Il a fustigé le comportement de Sebastian Kurz et comparé Mark Rutte à l'ex-Premier ministre britannique David Cameron, adepte lui aussi d'une ligne dure lors des sommets européens, soulignant que "ce genre de positionnement finissait mal", en référence au Brexit.

"Il y a eu une passe très dure. Le Président suivi par la chancelière (allemande Angela Merkel) a tapé du poing sur la table", a-t-on indiqué de source française.
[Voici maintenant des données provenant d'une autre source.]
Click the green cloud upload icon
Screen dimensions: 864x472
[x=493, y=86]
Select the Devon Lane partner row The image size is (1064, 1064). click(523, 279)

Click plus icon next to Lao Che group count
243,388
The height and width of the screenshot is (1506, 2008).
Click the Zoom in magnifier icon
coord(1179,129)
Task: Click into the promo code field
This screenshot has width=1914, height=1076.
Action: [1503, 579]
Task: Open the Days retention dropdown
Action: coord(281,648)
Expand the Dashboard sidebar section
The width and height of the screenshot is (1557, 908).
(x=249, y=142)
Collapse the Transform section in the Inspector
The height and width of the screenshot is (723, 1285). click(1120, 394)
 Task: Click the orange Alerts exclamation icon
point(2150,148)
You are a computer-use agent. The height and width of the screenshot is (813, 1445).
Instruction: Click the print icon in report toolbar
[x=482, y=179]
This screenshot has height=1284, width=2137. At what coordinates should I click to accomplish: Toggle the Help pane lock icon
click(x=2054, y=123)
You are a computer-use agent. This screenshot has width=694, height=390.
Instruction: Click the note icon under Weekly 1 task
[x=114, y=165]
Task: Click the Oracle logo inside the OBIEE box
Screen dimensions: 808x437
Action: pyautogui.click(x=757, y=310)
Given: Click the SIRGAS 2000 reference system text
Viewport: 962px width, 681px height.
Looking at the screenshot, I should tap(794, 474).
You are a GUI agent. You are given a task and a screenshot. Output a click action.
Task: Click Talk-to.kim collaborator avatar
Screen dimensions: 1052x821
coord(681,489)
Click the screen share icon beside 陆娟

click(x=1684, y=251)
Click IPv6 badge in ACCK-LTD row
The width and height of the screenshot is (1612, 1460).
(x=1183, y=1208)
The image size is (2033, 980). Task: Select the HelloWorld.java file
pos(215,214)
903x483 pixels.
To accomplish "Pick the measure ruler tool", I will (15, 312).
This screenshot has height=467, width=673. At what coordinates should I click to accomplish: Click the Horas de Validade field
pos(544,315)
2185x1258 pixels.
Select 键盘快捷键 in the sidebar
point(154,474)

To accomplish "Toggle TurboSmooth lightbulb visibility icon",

Au moment où une récession historique frappe l'Europe, les réticences des frugaux menacent de faire capoter un plan massif de soutien à l'économie, qui profiterait avant tout aux pays du Sud comme l'Italie et l'Espagne, les plus touchés par l'épidémie.

- "Europe faible" -

Sur la table des négociations, un fonds constitué par une capacité d'emprunt de 750 milliards d'euros pour relancer l'économie européenne, adossé au budget à long terme de l'UE (2021-2027) de 1.074 milliards d'euros.

L'unanimité nécessaire des 27 Etats membres rend un accord particulièrement difficile.

Lors du dîner, Charles Michel a exhorté les 27 à s'entendre pour ne pas présenter le "visage d'une Europe faible, minée par la défiance".

Il a multiplié tout au long du sommet les gages en faveur des frugaux, par exemple en tentant de répondre à la demande de Mark Rutte de valider à l'unanimité des 27 les plans de relance nationaux présentés par chaque pays en contrepartie des aides.

Il a toutefois prévenu que l'effort sur le maintien des rabais obtenus par cinq pays (les frugaux, ainsi que l'Allemagne) qui jugent leurs contributions nettes au budget de l'UE disproportionnées, pourrait ne pas être aussi important que demandé.

Parmi les autres points de discorde, le lien entre le versement des aides et le respect de l'Etat de droit, une mesure soutenue par La Haye, mais qui hérisse Budapest et Varsovie.

Le Premier ministre hongrois Viktor Orban s'y est vivement opposé dimanche, accusant même son homologue néerlandais de vouloir le "punir financièrement" et de le "détester", lui et la Hongrie, alors que les violations présumées contre la liberté de la presse et les normes démocratiques sont toujours en cours d'évaluation par l'UE.

Ces trois points ont concentré les discussions depuis vendredi, tandis que l'épine dorsale du paquet, le budget pluriannuel de l'UE, n'a toujours pas été disséqué.